--- INPUT DATA ---
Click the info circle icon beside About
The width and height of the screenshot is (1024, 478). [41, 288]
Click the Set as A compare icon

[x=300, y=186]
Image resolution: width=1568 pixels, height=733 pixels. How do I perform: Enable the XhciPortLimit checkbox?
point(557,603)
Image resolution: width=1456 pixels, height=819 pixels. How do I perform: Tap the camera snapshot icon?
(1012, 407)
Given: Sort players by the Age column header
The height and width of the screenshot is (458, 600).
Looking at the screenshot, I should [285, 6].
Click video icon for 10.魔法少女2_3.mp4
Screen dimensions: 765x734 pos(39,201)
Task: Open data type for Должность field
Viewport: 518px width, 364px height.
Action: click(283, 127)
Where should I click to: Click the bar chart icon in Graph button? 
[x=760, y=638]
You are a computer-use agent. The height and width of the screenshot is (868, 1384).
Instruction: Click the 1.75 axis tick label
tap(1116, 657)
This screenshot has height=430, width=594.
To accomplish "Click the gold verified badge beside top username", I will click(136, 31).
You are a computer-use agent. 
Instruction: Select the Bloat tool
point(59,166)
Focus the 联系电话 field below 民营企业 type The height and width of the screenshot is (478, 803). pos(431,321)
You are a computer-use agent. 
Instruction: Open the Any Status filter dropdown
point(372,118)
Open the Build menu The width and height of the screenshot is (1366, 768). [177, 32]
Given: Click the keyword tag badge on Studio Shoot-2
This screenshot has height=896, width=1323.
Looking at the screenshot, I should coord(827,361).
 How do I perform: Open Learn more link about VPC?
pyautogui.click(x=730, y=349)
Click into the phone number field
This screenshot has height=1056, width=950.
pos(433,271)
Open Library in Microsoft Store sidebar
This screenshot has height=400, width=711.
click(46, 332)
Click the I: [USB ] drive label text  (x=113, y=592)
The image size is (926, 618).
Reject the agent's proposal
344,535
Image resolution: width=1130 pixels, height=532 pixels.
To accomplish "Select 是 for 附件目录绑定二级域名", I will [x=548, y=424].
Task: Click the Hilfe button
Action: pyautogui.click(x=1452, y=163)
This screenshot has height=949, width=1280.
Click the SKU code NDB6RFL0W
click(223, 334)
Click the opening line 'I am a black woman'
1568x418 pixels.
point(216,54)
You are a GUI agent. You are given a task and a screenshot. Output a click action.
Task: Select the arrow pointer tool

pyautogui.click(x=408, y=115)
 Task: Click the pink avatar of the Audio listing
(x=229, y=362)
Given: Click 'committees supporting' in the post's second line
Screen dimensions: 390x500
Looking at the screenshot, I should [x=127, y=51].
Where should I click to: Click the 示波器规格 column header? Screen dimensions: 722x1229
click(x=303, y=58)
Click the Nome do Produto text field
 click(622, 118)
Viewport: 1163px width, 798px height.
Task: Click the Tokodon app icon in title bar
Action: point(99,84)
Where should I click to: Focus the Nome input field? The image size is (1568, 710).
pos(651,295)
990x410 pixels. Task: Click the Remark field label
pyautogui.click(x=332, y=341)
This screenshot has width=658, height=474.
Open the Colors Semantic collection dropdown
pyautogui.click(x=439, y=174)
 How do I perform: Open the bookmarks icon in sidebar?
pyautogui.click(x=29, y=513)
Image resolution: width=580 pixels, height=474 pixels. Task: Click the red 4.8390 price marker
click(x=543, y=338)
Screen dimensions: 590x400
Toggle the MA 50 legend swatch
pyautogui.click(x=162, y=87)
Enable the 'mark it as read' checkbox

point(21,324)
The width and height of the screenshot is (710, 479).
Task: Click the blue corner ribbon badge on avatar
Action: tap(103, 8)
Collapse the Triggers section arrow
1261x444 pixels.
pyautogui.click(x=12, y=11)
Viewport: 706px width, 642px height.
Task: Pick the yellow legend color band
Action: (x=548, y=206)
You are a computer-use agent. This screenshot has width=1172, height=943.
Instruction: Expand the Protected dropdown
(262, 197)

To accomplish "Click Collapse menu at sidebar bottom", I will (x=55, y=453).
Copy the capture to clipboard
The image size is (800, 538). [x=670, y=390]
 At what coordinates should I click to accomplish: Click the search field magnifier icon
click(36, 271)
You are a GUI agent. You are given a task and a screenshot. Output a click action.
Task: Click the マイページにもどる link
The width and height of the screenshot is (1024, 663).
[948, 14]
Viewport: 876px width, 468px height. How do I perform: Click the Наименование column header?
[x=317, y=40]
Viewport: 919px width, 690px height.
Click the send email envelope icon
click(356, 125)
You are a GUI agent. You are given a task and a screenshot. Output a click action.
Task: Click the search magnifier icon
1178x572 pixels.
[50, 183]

--- WORK INSTRUCTIONS ---
Each record must be duplicated exactly, with none missing.

--- RESULT ---
Click the info circle icon beside About
The width and height of the screenshot is (1024, 478). [41, 288]
Click the Set as A compare icon

[x=300, y=186]
Image resolution: width=1568 pixels, height=733 pixels. How do I perform: Enable the XhciPortLimit checkbox?
point(557,603)
Image resolution: width=1456 pixels, height=819 pixels. How do I perform: Tap the camera snapshot icon?
(1012, 407)
Given: Sort players by the Age column header
The height and width of the screenshot is (458, 600).
Looking at the screenshot, I should [285, 6].
Click video icon for 10.魔法少女2_3.mp4
Screen dimensions: 765x734 pos(39,201)
Task: Open data type for Должность field
Viewport: 518px width, 364px height.
Action: click(283, 127)
Where should I click to: Click the bar chart icon in Graph button? 
[x=760, y=638]
You are a computer-use agent. The height and width of the screenshot is (868, 1384).
Instruction: Click the 1.75 axis tick label
tap(1116, 657)
This screenshot has height=430, width=594.
To accomplish "Click the gold verified badge beside top username", I will click(136, 31).
You are a computer-use agent. 
Instruction: Select the Bloat tool
point(59,166)
Focus the 联系电话 field below 民营企业 type The height and width of the screenshot is (478, 803). pos(431,321)
You are a computer-use agent. 
Instruction: Open the Any Status filter dropdown
point(372,118)
Open the Build menu The width and height of the screenshot is (1366, 768). [177, 32]
Given: Click the keyword tag badge on Studio Shoot-2
This screenshot has height=896, width=1323.
Looking at the screenshot, I should coord(827,361).
 How do I perform: Open Learn more link about VPC?
pyautogui.click(x=730, y=349)
Click into the phone number field
This screenshot has height=1056, width=950.
pos(433,271)
Open Library in Microsoft Store sidebar
This screenshot has height=400, width=711.
click(46, 332)
Click the I: [USB ] drive label text  (x=113, y=592)
The image size is (926, 618).
Reject the agent's proposal
344,535
Image resolution: width=1130 pixels, height=532 pixels.
To accomplish "Select 是 for 附件目录绑定二级域名", I will [x=548, y=424].
Task: Click the Hilfe button
Action: pyautogui.click(x=1452, y=163)
This screenshot has height=949, width=1280.
Click the SKU code NDB6RFL0W
click(223, 334)
Click the opening line 'I am a black woman'
1568x418 pixels.
point(216,54)
You are a GUI agent. You are given a task and a screenshot. Output a click action.
Task: Select the arrow pointer tool

pyautogui.click(x=408, y=115)
 Task: Click the pink avatar of the Audio listing
(x=229, y=362)
Given: Click 'committees supporting' in the post's second line
Screen dimensions: 390x500
Looking at the screenshot, I should [x=127, y=51].
Where should I click to: Click the 示波器规格 column header? Screen dimensions: 722x1229
click(x=303, y=58)
Click the Nome do Produto text field
 click(622, 118)
Viewport: 1163px width, 798px height.
Task: Click the Tokodon app icon in title bar
Action: point(99,84)
Where should I click to: Focus the Nome input field? The image size is (1568, 710).
pos(651,295)
990x410 pixels. Task: Click the Remark field label
pyautogui.click(x=332, y=341)
This screenshot has width=658, height=474.
Open the Colors Semantic collection dropdown
pyautogui.click(x=439, y=174)
 How do I perform: Open the bookmarks icon in sidebar?
pyautogui.click(x=29, y=513)
Image resolution: width=580 pixels, height=474 pixels. Task: Click the red 4.8390 price marker
click(x=543, y=338)
Screen dimensions: 590x400
Toggle the MA 50 legend swatch
pyautogui.click(x=162, y=87)
Enable the 'mark it as read' checkbox

point(21,324)
The width and height of the screenshot is (710, 479).
Task: Click the blue corner ribbon badge on avatar
Action: tap(103, 8)
Collapse the Triggers section arrow
1261x444 pixels.
pyautogui.click(x=12, y=11)
Viewport: 706px width, 642px height.
Task: Pick the yellow legend color band
Action: (x=548, y=206)
You are a computer-use agent. This screenshot has width=1172, height=943.
Instruction: Expand the Protected dropdown
(262, 197)

To accomplish "Click Collapse menu at sidebar bottom", I will (x=55, y=453).
Copy the capture to clipboard
The image size is (800, 538). [x=670, y=390]
 At what coordinates should I click to accomplish: Click the search field magnifier icon
click(36, 271)
You are a GUI agent. You are given a task and a screenshot. Output a click action.
Task: Click the マイページにもどる link
The width and height of the screenshot is (1024, 663).
[948, 14]
Viewport: 876px width, 468px height. How do I perform: Click the Наименование column header?
[x=317, y=40]
Viewport: 919px width, 690px height.
Click the send email envelope icon
click(356, 125)
You are a GUI agent. You are given a task and a screenshot. Output a click action.
Task: Click the search magnifier icon
1178x572 pixels.
[50, 183]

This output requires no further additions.